You might consider the term slacktivist:
Slacktivism (sometimes slactivism or slackervism) is a portmanteau of the words slacker and activism. The word is usually considered a pejorative term that describes "feel-good" measures, in support of an issue or social cause, that have little physical or practical effect, other than to make the person doing it feel satisfied that they have contributed. Slacktivism can be defined as the act of showing support for a cause but only truly being beneficial to the egos of people participating in this so-called activism. The acts tend to require minimal personal effort from the slacktivist. The underlying assumption being promoted by the term is that these low-cost efforts substitute for more substantive actions rather than supplementing them, although this assumption has been criticized.
Many websites and news platforms have integrated social media sites such as Facebook and Twitter into their interface, allowing people to easily "like", "share" or "tweet" about something interesting they saw on the Internet. People can now express concern about social or political issues with nothing more than the click of a mouse, raising the question of what is actually being accomplished by these "likes" when very little thought or effort is required.

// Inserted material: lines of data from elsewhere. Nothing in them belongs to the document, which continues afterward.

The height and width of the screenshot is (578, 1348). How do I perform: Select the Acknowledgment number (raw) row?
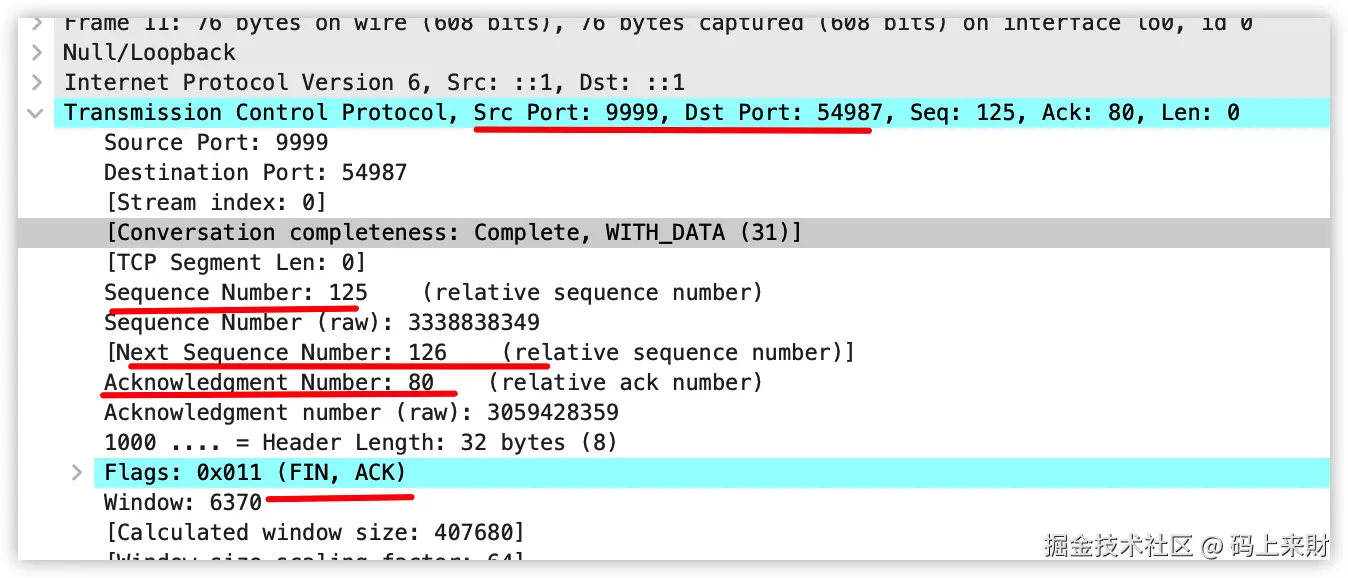[360, 412]
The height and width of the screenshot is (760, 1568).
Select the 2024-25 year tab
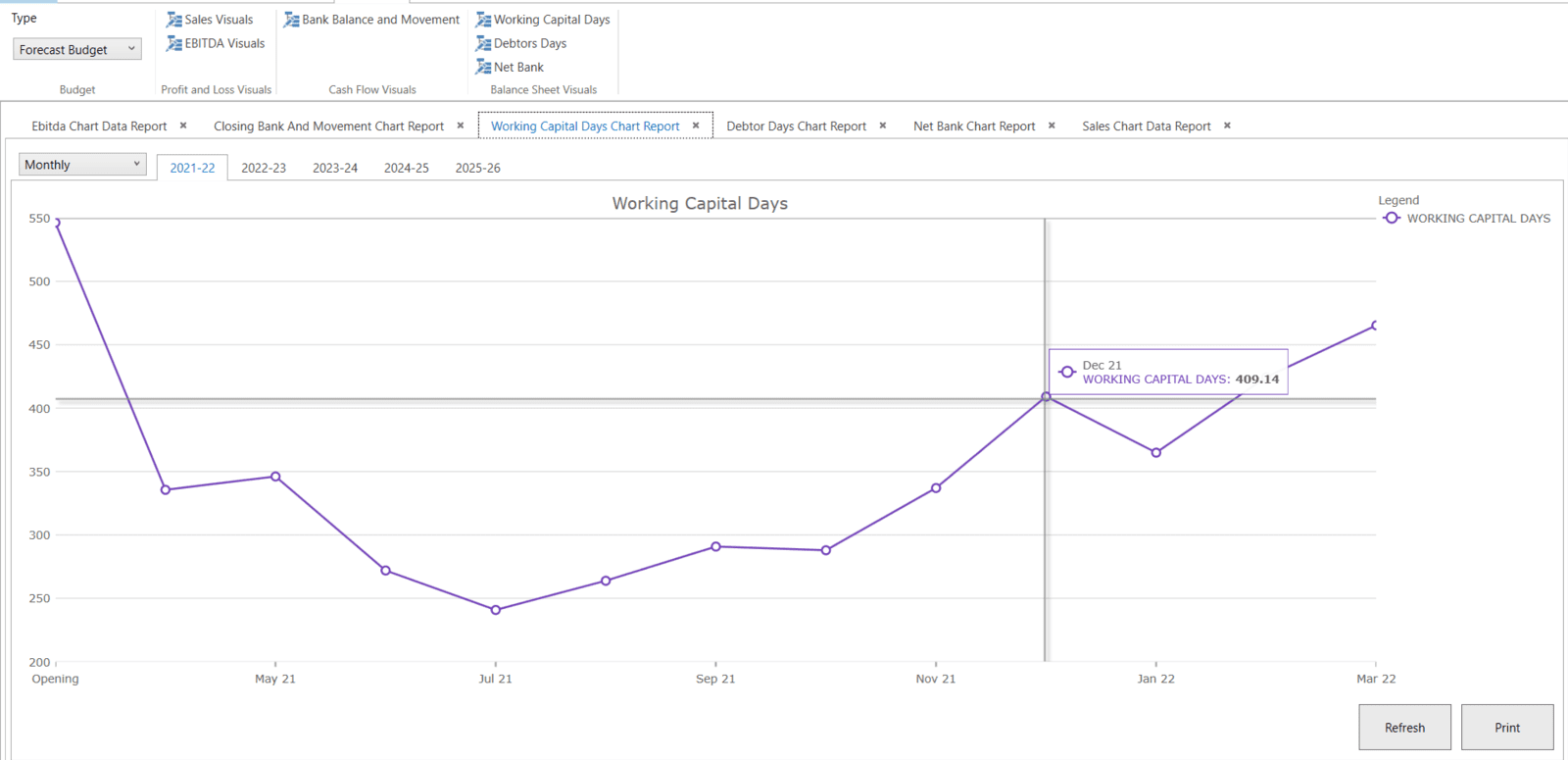pyautogui.click(x=406, y=168)
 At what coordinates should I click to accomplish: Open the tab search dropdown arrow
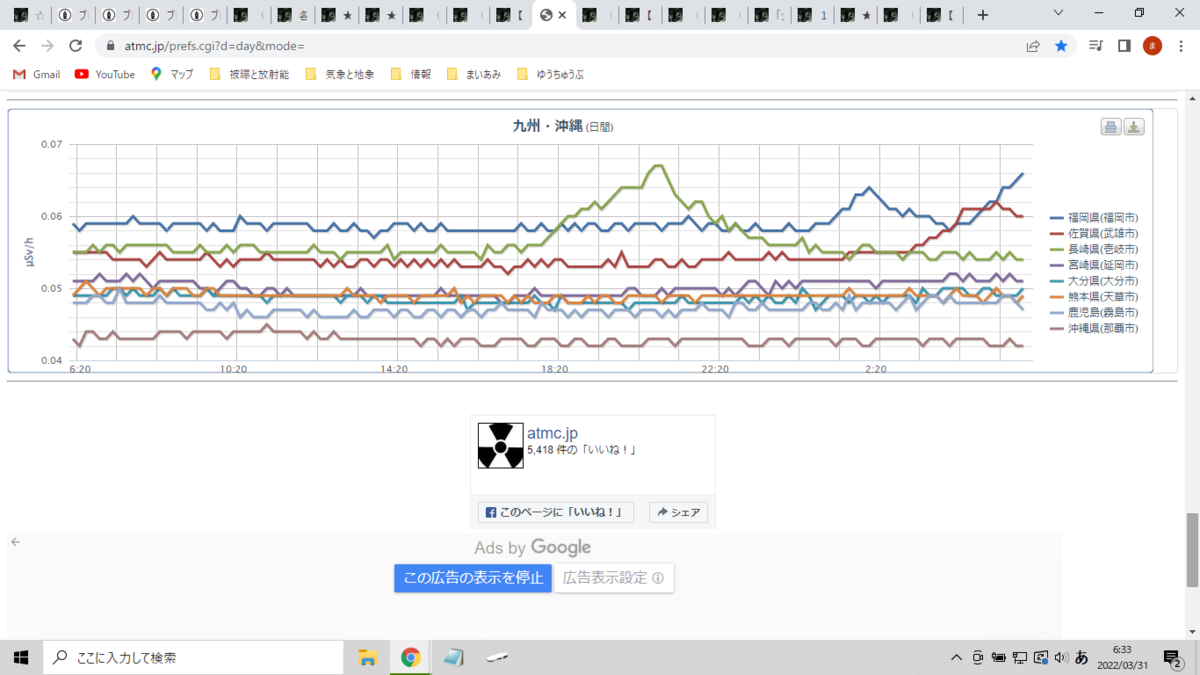(x=1057, y=15)
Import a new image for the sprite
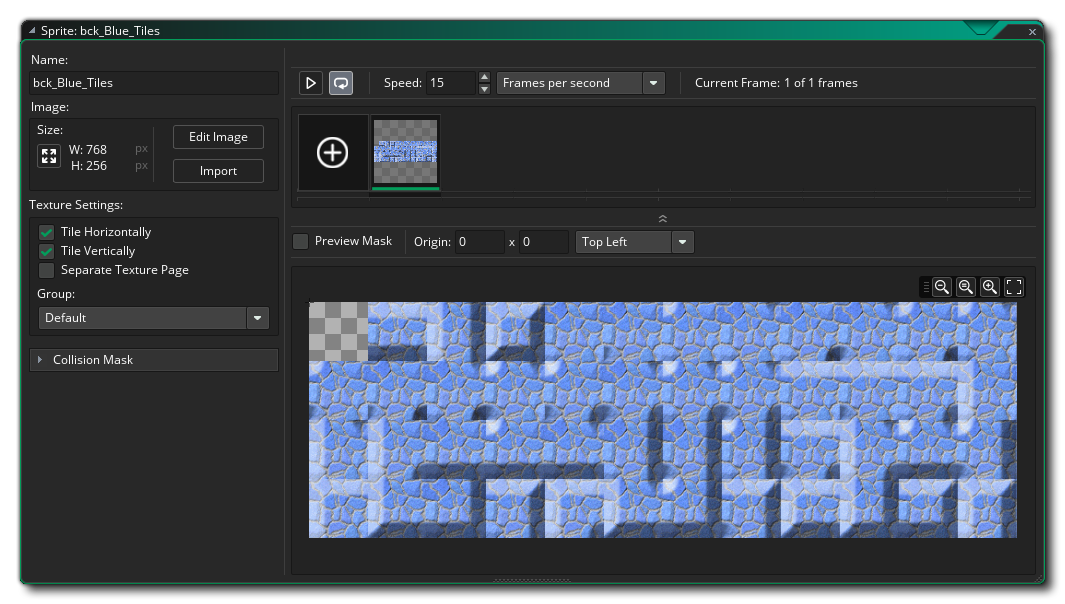1065x604 pixels. 218,170
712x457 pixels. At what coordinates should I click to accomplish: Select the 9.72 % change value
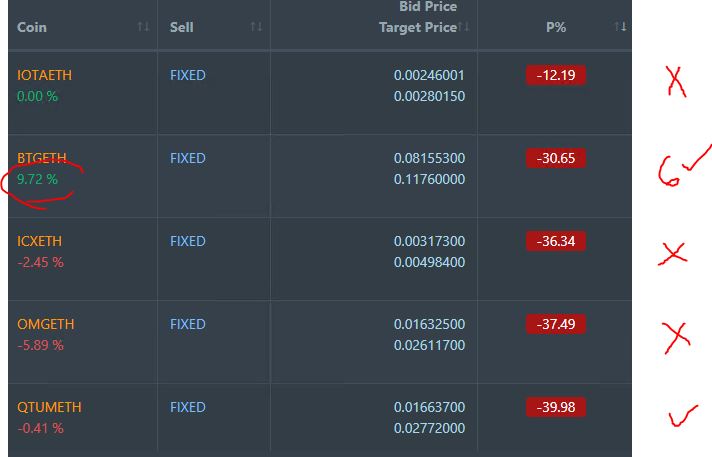pyautogui.click(x=37, y=179)
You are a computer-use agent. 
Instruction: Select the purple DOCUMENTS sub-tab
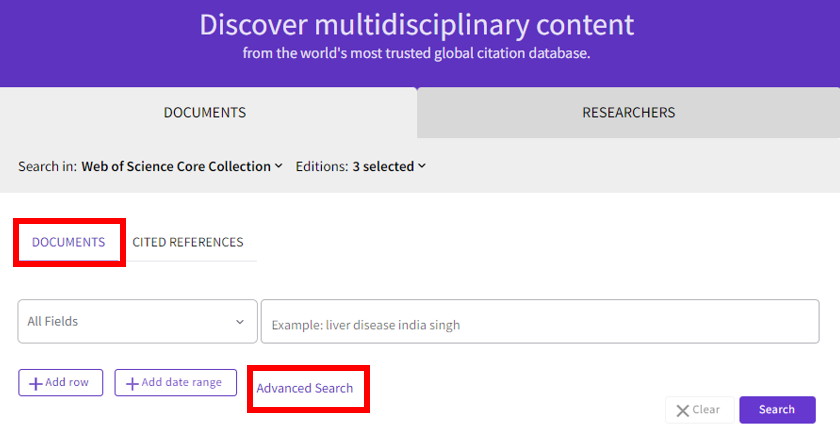69,242
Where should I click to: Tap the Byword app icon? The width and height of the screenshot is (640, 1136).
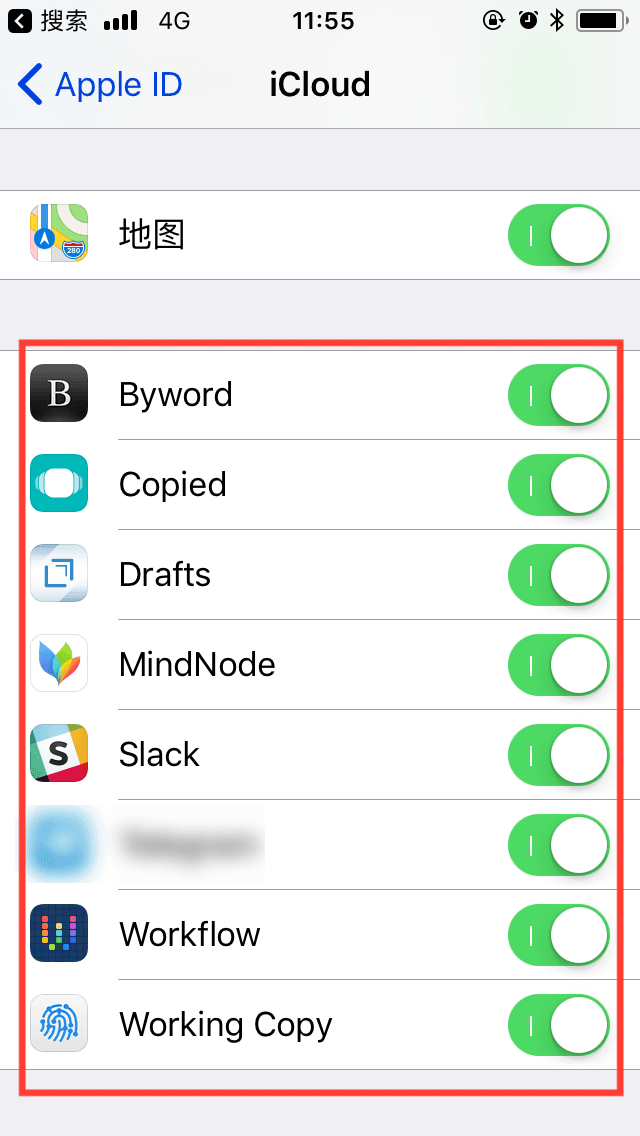59,393
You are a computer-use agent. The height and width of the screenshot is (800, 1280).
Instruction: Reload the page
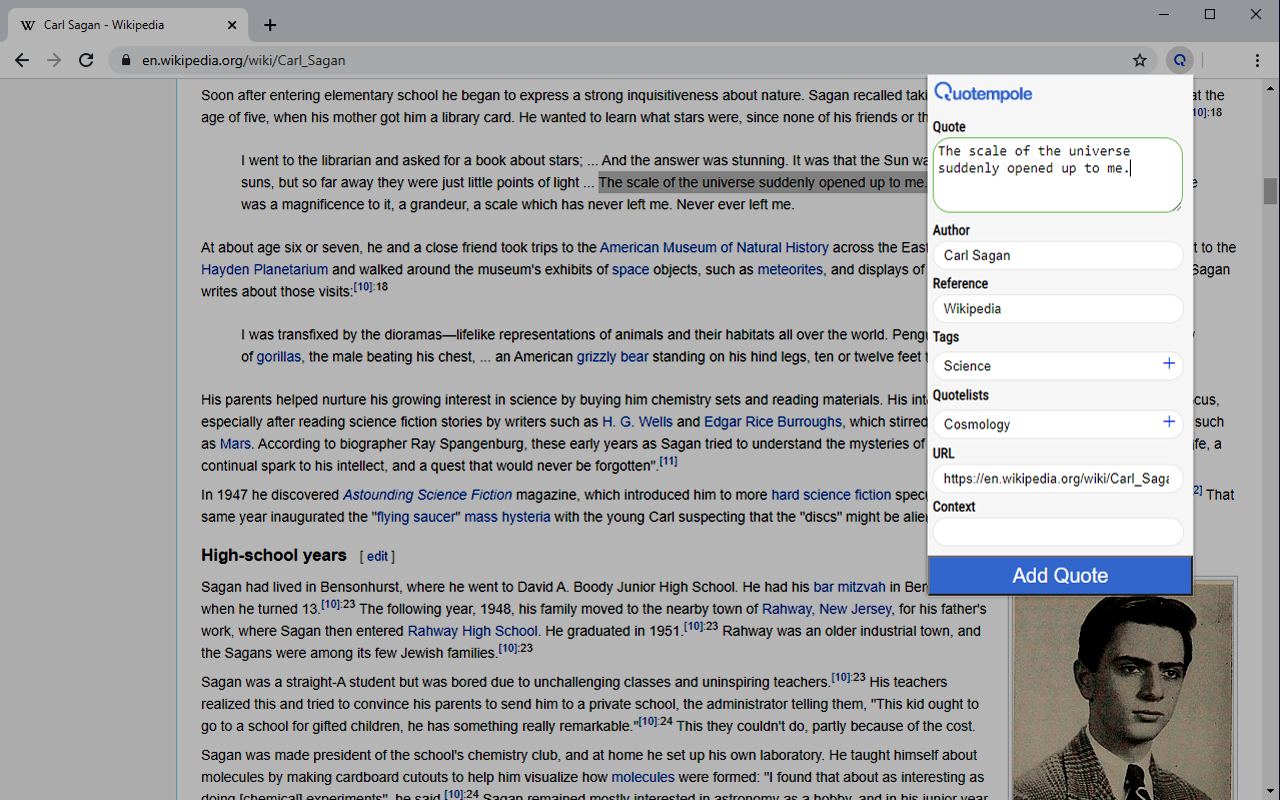86,60
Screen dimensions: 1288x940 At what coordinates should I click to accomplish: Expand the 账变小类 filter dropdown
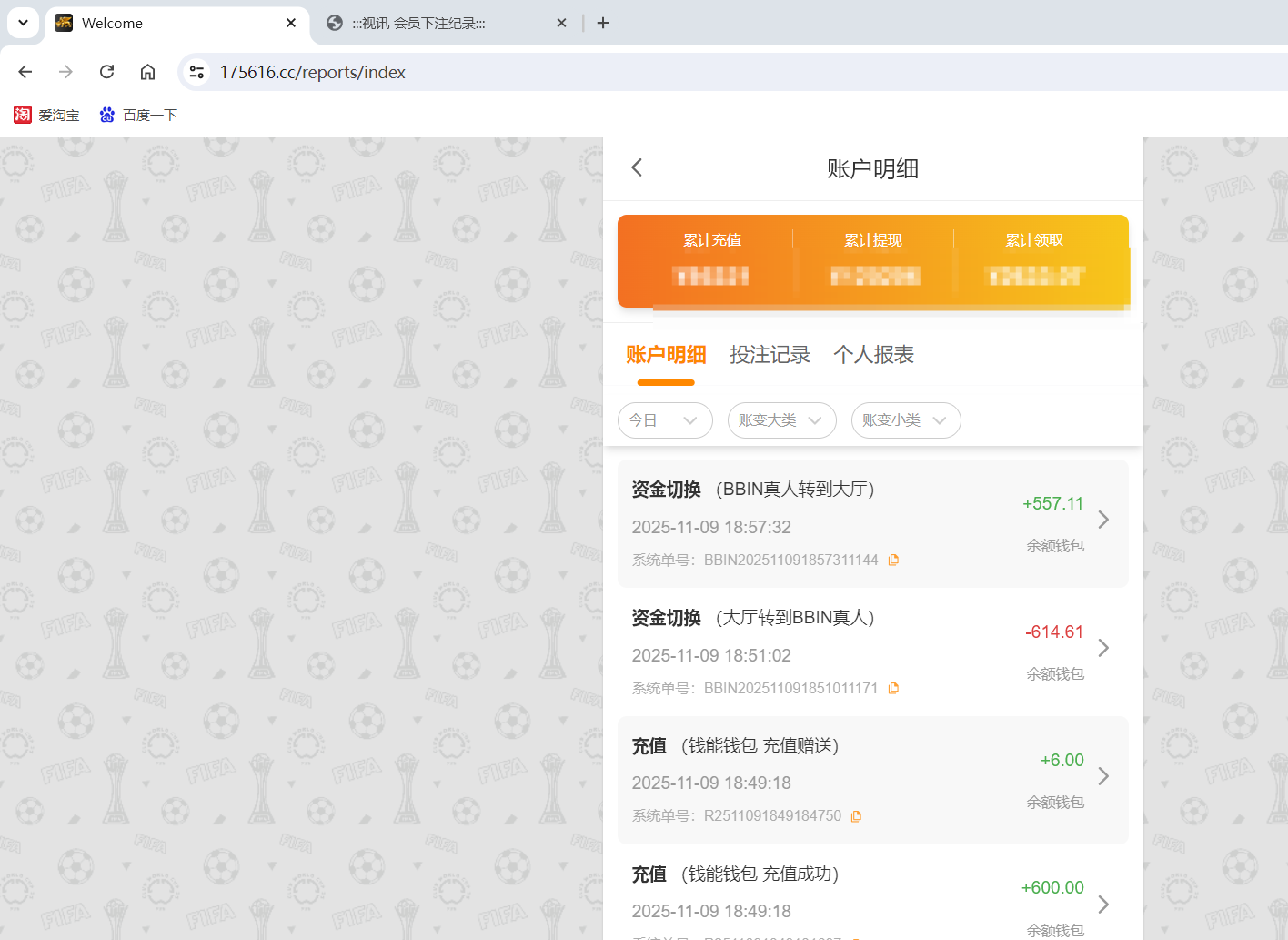[905, 420]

Slacktivist activities include signing Internet petitions, joining a community organization without contributing to the organization's efforts, copying and pasting of social network statuses or messages or altering one's personal data or avatar on social network services. Research is beginning to explore the connection between the concept and modern activism/advocacy, as groups are increasingly using social media to facilitate civic engagement and collective action.
The Joint United Nations Programme on HIV/AIDS describes the term "slacktivist", saying it "posits that people who support a cause by performing simple measures are not truly engaged or devoted to making a change"
I don't agree with your example; recycling paper is indeed a good thing to do. However, I understand your question, and you can use any example you want.
For me, a more relevant example would be a missionary. A good word to describe such a person, who may harbor a militant or crusading zeal, is evangelistic. And that term isn't exclusively reserved for religious people. It can describe anyone with a holier than thou attitude and an arrogant belief that only they know what's right and what's wrong.